Beginning of the international legal process

Both India and Italy, being contracting parties to the 1982 United Nations Convention on the Law of the Sea (UNCLOS), are bound by the dispute settlement procedure stipulated in the convention. The Convention offers a range of mandatory dispute resolution procedures including adjudication and arbitration, from within and outside convention’s framework. Yet it requires the States to settle their disputes through peaceful means before resorting to any of the compulsory procedures entailing binding decisions. Exchange of views (Negotiation) and Conciliation under Annex V are regarded as part of the “General Obligations” of the State parties involved in a dispute concerning the interpretation or application of the Convention. The exchange of views through political and diplomatic channels between the governments of Italy and India are sufficient to indicate that the general obligation have been satisfied in this case.

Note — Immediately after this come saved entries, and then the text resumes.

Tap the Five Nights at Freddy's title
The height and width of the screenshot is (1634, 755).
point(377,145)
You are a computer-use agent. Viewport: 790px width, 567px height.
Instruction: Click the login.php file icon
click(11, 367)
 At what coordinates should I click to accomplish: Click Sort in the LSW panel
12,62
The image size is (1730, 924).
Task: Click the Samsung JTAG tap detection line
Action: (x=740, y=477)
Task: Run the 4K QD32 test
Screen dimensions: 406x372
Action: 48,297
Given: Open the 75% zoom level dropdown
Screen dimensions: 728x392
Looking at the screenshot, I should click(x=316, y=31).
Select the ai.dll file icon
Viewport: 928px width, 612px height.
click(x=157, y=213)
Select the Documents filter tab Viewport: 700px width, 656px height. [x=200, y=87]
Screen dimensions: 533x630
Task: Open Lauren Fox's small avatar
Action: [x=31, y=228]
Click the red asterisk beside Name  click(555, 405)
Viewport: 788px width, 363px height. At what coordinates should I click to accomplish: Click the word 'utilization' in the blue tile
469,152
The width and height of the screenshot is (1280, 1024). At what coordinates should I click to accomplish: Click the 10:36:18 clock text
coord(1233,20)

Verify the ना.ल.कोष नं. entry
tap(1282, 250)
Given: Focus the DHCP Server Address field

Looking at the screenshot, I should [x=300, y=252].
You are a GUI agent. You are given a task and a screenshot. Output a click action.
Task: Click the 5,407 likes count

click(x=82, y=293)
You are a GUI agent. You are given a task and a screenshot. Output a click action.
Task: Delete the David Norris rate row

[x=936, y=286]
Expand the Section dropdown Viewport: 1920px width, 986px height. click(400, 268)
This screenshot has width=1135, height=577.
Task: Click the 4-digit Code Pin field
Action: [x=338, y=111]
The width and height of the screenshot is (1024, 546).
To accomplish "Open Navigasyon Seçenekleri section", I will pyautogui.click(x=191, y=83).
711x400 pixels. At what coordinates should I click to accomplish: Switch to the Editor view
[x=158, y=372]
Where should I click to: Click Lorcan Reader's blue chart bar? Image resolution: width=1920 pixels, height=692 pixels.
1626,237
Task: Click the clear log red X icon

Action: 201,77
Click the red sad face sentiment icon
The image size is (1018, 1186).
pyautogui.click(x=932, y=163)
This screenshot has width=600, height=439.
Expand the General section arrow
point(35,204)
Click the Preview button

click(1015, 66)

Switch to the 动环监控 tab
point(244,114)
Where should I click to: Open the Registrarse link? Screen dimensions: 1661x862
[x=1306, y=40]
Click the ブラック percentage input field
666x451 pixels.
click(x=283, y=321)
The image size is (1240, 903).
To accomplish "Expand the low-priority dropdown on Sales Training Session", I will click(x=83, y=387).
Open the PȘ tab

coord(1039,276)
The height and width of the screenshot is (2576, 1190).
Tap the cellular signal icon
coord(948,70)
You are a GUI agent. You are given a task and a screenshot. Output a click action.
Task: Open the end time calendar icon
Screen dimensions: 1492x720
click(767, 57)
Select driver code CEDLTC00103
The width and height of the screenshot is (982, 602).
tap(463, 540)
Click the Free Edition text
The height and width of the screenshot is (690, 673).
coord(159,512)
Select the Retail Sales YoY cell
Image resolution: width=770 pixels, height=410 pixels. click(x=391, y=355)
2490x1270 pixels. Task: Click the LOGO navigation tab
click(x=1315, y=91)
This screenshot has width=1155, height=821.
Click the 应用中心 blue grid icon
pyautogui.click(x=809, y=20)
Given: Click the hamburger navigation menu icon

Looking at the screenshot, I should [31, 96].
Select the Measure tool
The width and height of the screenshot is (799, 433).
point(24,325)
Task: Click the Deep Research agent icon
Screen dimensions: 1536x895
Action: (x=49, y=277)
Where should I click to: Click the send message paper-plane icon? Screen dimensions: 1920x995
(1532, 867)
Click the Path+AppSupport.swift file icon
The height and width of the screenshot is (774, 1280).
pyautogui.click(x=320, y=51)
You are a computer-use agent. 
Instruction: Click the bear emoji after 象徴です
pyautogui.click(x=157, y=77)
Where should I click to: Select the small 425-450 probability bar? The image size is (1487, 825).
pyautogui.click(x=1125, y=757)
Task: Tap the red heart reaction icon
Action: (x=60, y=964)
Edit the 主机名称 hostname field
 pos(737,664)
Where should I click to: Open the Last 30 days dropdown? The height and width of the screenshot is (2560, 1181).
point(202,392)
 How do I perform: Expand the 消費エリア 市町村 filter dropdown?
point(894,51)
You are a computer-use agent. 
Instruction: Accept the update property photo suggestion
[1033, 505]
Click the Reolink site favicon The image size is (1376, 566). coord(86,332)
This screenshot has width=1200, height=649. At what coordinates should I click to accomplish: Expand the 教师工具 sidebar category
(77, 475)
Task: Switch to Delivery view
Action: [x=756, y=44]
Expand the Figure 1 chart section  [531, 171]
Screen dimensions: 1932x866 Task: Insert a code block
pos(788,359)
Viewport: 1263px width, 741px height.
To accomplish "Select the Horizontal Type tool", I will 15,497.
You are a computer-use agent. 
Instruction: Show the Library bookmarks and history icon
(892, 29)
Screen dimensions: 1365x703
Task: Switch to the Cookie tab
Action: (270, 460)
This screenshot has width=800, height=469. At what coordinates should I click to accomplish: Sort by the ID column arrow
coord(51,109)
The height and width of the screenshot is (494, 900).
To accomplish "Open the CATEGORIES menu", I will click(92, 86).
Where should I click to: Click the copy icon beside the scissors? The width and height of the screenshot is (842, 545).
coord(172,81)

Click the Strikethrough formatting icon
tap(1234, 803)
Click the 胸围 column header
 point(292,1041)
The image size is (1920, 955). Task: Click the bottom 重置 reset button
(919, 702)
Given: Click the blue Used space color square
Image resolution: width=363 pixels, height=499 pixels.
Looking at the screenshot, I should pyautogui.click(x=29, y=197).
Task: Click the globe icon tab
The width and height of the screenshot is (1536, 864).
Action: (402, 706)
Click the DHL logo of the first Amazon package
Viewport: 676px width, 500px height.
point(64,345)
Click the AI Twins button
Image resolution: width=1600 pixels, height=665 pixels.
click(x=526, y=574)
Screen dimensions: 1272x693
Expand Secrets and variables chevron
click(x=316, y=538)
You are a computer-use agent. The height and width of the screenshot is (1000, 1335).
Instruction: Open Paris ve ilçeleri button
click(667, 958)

Italy, by a notification dated 26 June 2015, instituted arbitration under Annex VII of the UNCLOS. In its statement of claim, Italy contends that, among other things, India’s exercise of criminal jurisdiction violates the Convention. There are couple of questions that might strike at the first instance. First, why did Italy choose for Annex VII arbitration, when their UNCLOS declaration provides something else? It is a matter of choice for the States to select a suitable forum from an array of dispute resolution models, at the time of signing, ratifying or acceding to the Convention, or anytime thereafter. State parties are provided with a choice between two courts, namely, the International Court of Justice (ICJ) and the International Tribunal for Law of the Sea (ITLOS). Additionally, Arbitration (under Annex VII) and Special Arbitration (under Annex VIII) are available as an alternative to international adjudication. Italy at the time of ratification selected ITLOS and ICJ, without specifying that one have precedence over the other. Whereas, India reserved its right to make at the appropriate time the declarations concerning the settlement of disputes. In such a situation, Annex VII arbitration operates as a default method. Means, disputant states would have to resort to arbitration when a State has not specifically opted for a procedure, and/or, states in dispute have accepted different procedures for settlement. So, Italy had no other option but to initiate Annex VII arbitration in the present case. However, a more baffling question is why did Italy wait for nearly three and half years since the incident occurred? It is an undeniable fact that, while contesting the jurisdiction of Indian courts, Italy ‘played the game’ rigorously until a point when the chances of getting the ball to their court became extremely difficult. At the end of the day, a lawyer must ensure that ‘the most convenient forum’ hears his/her client’s case. The exercise of forum shopping is not a matter of law. May be of ethics?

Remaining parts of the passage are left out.